In his commentary on Judges J. Vernon McGee points out something very interesting. On that night it took broken jars of clay for the light of the torches to shine forth. It reminds me of the children’s song This Little Light of Mine. It also reminds me of the passage of 2 Corinthians 4. It is in this passage Paul writes about the light that God has given Christians in our hearts. Paul also explains that we have this treasure of light in jars of clay. He goes on to say that we, as Christians, are a hard pressed, perplexed, persecuted, and struck down people.
So, why does God put the valuable object of His light in fragile jars of clay? Paul says that God does so because we should not make the mistake of thinking that God’s great work is done by human might or reasoning. This work is done by God through us. Just as God used Gideon and broken jars to let light shine out of the darkness, He uses the broken jars of our lives to let the light of God to shine. “This little light of mine, I’m gonna let it shine.
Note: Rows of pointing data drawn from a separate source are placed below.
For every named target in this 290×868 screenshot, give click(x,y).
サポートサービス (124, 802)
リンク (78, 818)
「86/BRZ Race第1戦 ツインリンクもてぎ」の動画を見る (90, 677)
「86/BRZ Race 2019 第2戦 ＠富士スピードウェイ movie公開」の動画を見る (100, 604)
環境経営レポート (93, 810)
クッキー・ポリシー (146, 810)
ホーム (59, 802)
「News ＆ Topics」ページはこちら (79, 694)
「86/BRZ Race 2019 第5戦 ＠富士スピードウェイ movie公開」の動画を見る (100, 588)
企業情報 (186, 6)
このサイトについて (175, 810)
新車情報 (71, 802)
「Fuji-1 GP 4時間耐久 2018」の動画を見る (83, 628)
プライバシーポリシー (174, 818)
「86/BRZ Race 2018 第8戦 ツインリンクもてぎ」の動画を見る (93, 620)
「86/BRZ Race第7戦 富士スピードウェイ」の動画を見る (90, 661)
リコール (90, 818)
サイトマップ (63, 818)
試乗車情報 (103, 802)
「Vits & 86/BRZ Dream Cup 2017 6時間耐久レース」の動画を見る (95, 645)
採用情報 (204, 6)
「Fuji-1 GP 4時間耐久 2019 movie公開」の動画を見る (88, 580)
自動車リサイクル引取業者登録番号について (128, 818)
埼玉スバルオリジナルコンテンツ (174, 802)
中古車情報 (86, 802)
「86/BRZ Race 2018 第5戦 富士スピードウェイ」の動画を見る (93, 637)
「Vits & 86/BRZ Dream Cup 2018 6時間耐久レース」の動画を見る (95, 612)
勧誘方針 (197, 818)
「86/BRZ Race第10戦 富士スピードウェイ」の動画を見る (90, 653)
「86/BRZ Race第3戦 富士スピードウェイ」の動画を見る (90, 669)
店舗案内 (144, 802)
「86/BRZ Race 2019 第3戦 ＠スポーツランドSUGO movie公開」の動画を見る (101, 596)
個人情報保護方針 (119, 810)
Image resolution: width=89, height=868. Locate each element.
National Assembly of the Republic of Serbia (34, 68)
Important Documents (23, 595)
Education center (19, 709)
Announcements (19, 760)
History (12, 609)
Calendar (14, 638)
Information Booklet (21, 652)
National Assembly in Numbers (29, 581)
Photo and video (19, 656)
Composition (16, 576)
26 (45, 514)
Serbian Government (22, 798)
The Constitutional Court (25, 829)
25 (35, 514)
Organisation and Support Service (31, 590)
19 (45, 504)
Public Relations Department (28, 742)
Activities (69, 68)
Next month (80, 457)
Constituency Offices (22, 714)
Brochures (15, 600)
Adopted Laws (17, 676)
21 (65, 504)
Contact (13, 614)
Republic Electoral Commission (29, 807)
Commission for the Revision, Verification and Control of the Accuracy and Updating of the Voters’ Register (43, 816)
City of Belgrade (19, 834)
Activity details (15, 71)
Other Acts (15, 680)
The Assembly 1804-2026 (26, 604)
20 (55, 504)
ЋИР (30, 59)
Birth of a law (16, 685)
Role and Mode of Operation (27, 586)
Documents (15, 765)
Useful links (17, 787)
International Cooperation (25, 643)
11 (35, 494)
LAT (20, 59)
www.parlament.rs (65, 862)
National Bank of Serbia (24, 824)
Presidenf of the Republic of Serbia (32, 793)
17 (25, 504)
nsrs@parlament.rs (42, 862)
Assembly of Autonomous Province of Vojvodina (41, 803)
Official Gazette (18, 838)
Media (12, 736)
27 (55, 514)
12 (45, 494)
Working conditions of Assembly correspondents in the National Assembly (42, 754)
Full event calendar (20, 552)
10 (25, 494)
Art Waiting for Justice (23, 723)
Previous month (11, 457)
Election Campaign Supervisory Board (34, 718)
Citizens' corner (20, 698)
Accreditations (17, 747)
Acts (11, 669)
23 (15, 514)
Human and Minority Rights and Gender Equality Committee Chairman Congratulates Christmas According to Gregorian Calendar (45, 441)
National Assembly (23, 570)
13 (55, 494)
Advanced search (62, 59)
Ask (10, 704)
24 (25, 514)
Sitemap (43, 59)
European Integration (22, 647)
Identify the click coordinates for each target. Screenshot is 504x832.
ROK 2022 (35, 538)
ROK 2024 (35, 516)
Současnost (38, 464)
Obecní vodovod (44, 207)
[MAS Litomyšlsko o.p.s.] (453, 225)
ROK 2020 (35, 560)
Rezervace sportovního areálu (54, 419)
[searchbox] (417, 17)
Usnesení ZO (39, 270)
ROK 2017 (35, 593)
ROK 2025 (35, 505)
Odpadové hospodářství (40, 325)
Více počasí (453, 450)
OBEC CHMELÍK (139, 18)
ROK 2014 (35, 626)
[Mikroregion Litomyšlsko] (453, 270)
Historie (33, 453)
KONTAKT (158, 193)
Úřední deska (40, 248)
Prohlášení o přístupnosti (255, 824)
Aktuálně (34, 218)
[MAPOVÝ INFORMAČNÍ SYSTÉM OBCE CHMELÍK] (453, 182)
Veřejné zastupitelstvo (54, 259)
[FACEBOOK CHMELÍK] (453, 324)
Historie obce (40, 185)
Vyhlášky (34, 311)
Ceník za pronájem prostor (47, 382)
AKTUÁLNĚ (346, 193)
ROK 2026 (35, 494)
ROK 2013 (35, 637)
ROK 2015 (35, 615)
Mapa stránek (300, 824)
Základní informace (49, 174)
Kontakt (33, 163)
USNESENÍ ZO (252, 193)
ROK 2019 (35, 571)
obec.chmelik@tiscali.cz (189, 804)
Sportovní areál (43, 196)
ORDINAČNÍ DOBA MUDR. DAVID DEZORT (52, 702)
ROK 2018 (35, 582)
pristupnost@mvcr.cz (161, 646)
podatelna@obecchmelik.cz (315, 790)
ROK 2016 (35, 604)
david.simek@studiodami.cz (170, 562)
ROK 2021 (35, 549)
Hide it under a bushel? NO!” In order to sing this song with a genuine heart we must be willing to become weak. Paul also wrote in 2 Corinthians 12:9-10, “But He, said to me, ‘My grace is made sufficient for you, for my power is made perfect in your weakness.’ Therefore I will boast all the more gladly about my weaknesses, so that Christ’s power may rest on me. That is why, for Christ’s sake, I delight in weaknesses, in insults, in hardships, in persecutions, in difficulties. For when I am weak, than I am strong.” (NIV)
Joni Eareckson Tada is one such jar of clay. When she was a teenager her youthful body was broken when she dove into the water and became paralyzed. At that time many would have thought that Joni would be one of the least likely persons God could use. Joni, looking back may say as much about her doubts at that time too.
But through the broken jar of clay of Joni’s life, and body, God’s light has shined so bright. She is an accomplished speaker, singer, and author. She even has her own ministry and hosts a daily radio show.
I have seen the original “Joni” movie and read a couple of her books. I have heard her on the radio, and even have had the pleasure of listening to her speak at a Moody Bible Institute Founder’s Week Conference. Quite simply, Joni is not just amazing, but indeed a huge blessing to so many people. The light of God shines like a beacon splitting through the rough seas and dark nights of so many people’s lives directing them to the lighthouse that is God Himself.
Joni wrote this in an article on a topic much like this one, “He doesn’t look for people who will fit in or stand out, but for those who will stand up.” Put another way, a friend of mine Rusty said, “God doesn’t call the equipped, He equips the called.” I am so happy that God doesn’t use the obvious people. If He did then I wouldn’t be one of the called. I dare say that Grandma Mattie, Gideon, or Joni wouldn’t either. God loves using the least likely of the human race. Come to think of it God wouldn’t have used a person like Jesus either. I think that puts us in pretty good company.